I am never more contented than in the bosom of my family; and I hope that my mind is in some degree weaned from an attachment to certain illusions, which education, example, habit, and practice, had for some time fostered and encouraged. I am, undoubtedly, conscious that my triumph is very imperfect ... but I should indeed be ungrateful to my heavenly Father, if I did not feel that some improvement has been wrought; that I am more humble, more contrite, more satisfied than I once was ... If I had no duties and obligations, incompatible with such an arrangement, I should like to retire with my children and you to the country; to give up London, with all its temptations and disappointments, and devote my time entirely to domestic quiet and enjoyment.
Grant, 55-56.
Sinclair’s marked independence during the 1818 Parliament, his support for parliamentary reform and his friendships with Sir Francis Burdett* and Joseph Hume* made him suspect in the eyes of the Liverpool ministry, while his radical leanings were unpopular with some of the Caithness lairds. His involvement in the county meeting of 1 Oct. 1823 which passed resolutions endorsing the Whig Lord Archibald Hamilton’s recent Commons motion for reform of the Scottish county representation prompted the lord lieutenant, Lord Caithness, to put forward his brother James Sinclair* for the next general election. He sought and secured the support of Lord Melville, the minister responsible for Scotland.
He was twice elected to represent ... Caithness ... and ... displayed talents that proved him capable of making a figure in the line of politics ... He had directed particular attention to the corn and currency questions which are to be decided in the course of the next or the ensuing session, and on the decision regarding which the fate of the nation depends ... I wish much that my son could be brought in for a couple of sessions ... that he may have an opportunity of stating his sentiments on ... [these] two most important subjects.

Given information:
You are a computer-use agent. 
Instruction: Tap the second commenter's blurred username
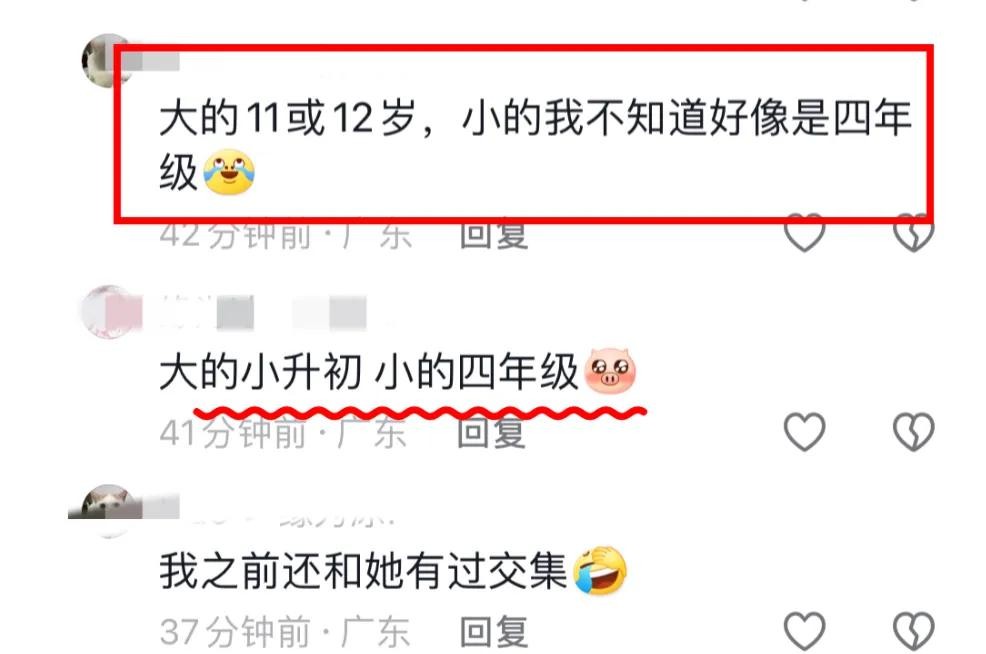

What you have to do: Revise the Sinclair passage between "Grant, 55-56." and "responsible for Scotland.", inclusive, so that "lairds" becomes "landowners".

Problem solution:
Grant, 55-56.
Sinclair’s marked independence during the 1818 Parliament, his support for parliamentary reform and his friendships with Sir Francis Burdett* and Joseph Hume* made him suspect in the eyes of the Liverpool ministry, while his radical leanings were unpopular with some of the Caithness landowners. His involvement in the county meeting of 1 Oct. 1823 which passed resolutions endorsing the Whig Lord Archibald Hamilton’s recent Commons motion for reform of the Scottish county representation prompted the lord lieutenant, Lord Caithness, to put forward his brother James Sinclair* for the next general election. He sought and secured the support of Lord Melville, the minister responsible for Scotland.